This circuit is an implementation of a buck converter power stage that could be used in the MPPT solar battery charger reference design found here: https://www.systemvision.com/design/solar-energy-harvesting-compare-dire...
That reference example is appropriate for "system level" trade-off assessment, where the MPPT (maximum power point tracking) approach can be compared with direct solar panel battery charging. It uses a state-average (non-switching) buck converter model for much faster simulation, so that power tracking performance over long time periods can be observed.

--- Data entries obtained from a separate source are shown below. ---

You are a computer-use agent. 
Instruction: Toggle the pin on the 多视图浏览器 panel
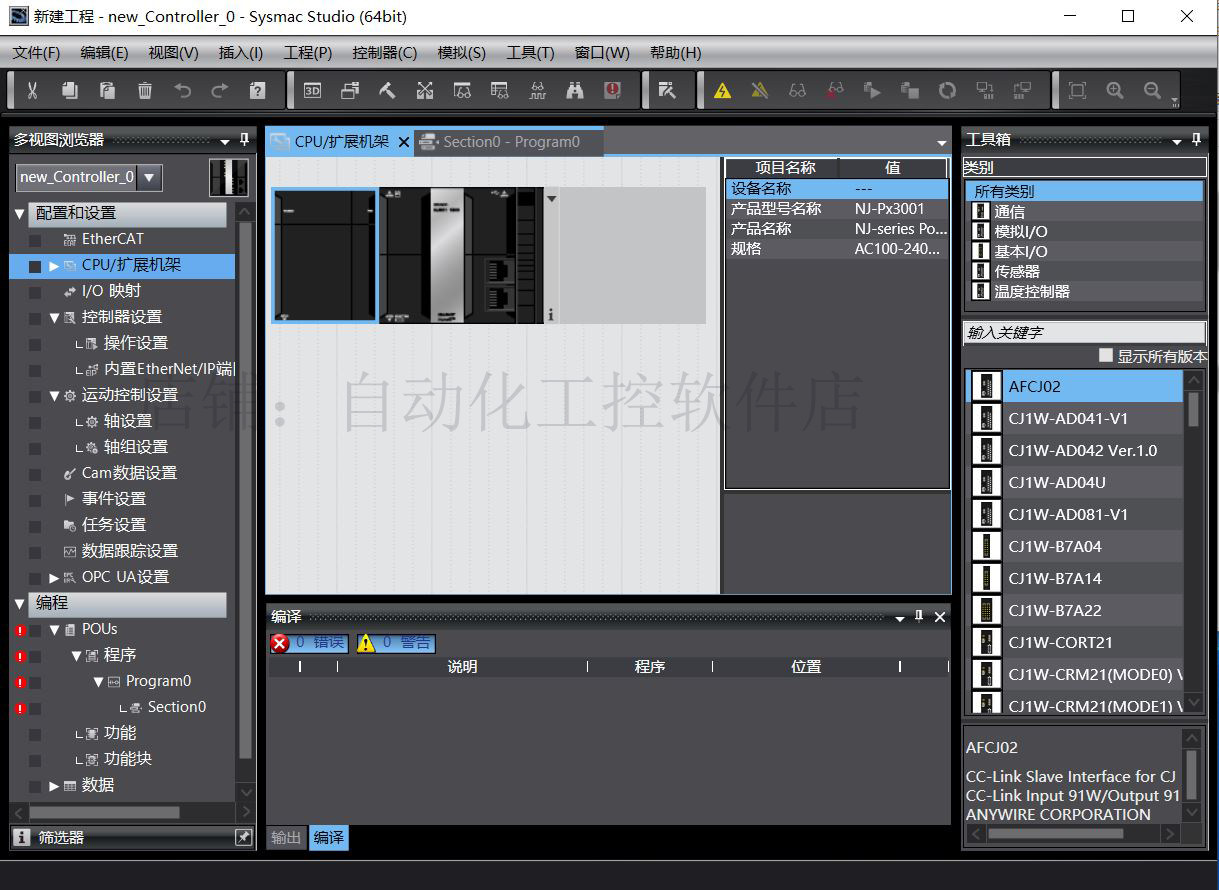(x=243, y=140)
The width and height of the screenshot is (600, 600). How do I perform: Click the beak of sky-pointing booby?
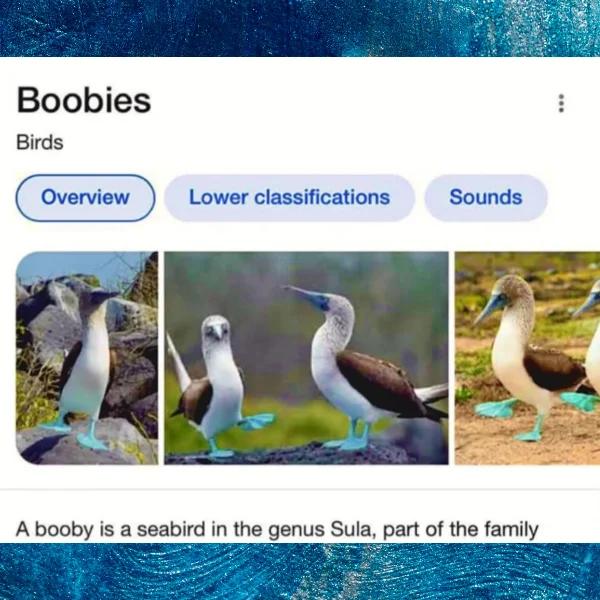tap(303, 294)
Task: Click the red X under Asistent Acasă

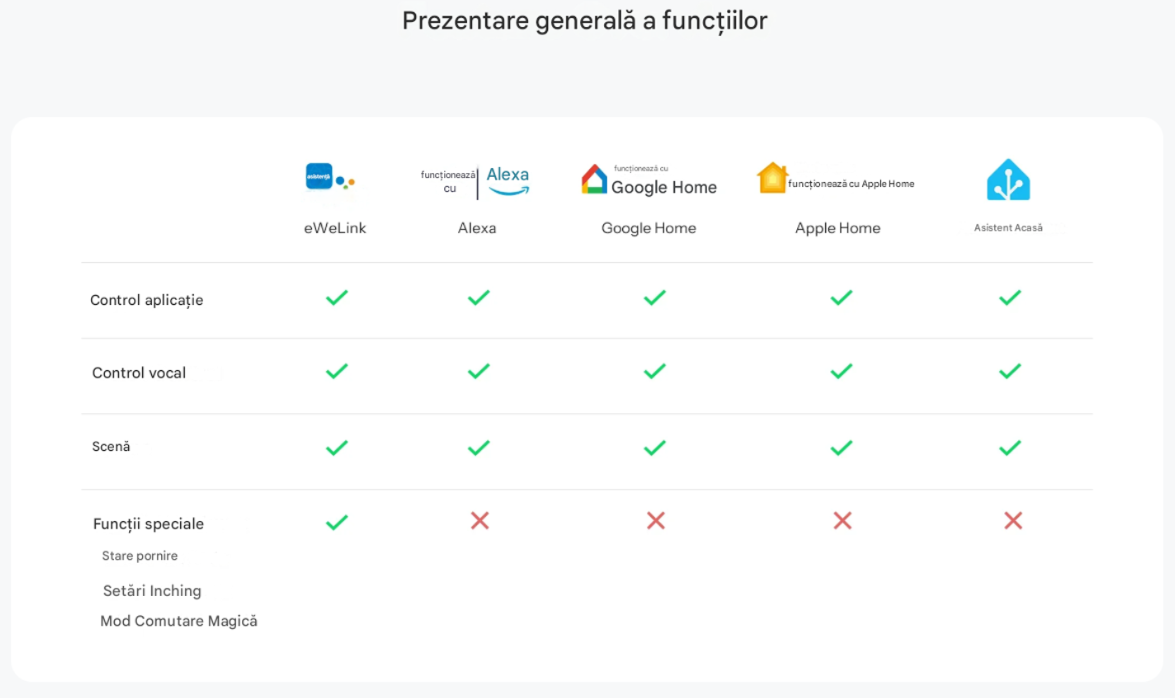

However, it does not account for some important aspects of a real converter implementation, such as the predicted power loss in the switching components, or the switching noise on the current and voltage measurements that are needed for power detection.
This circuit confirms the performance of the system at full solar panel irradiance, and with the converter duty-cycle set to a fixed value of 0.8. That value was shown to provide maximum power under full irradiance. The results with this design confirm those of the reference design: The steady-state panel power output is just under 60 Watts (light blue waveform); The corresponding voltage (16 V) and current (3.7 A) into the converter (magenta and green waveforms, respectively); The current into the battery is 4.5 A (red waveform), as expected. Note also that the input L-C filter removes most of the switching noise that would be visible on these signals without that filtering effect.
The average power loss in the P-channel MOSFET is 1.3 Watts (brown waveform). This is important for assessing overall system efficiency, a key factor in the trade-off analysis with direct charging. The user can move the waveform probes around and observe the power loss in all of the other components too, as part of the efficiency analysis process.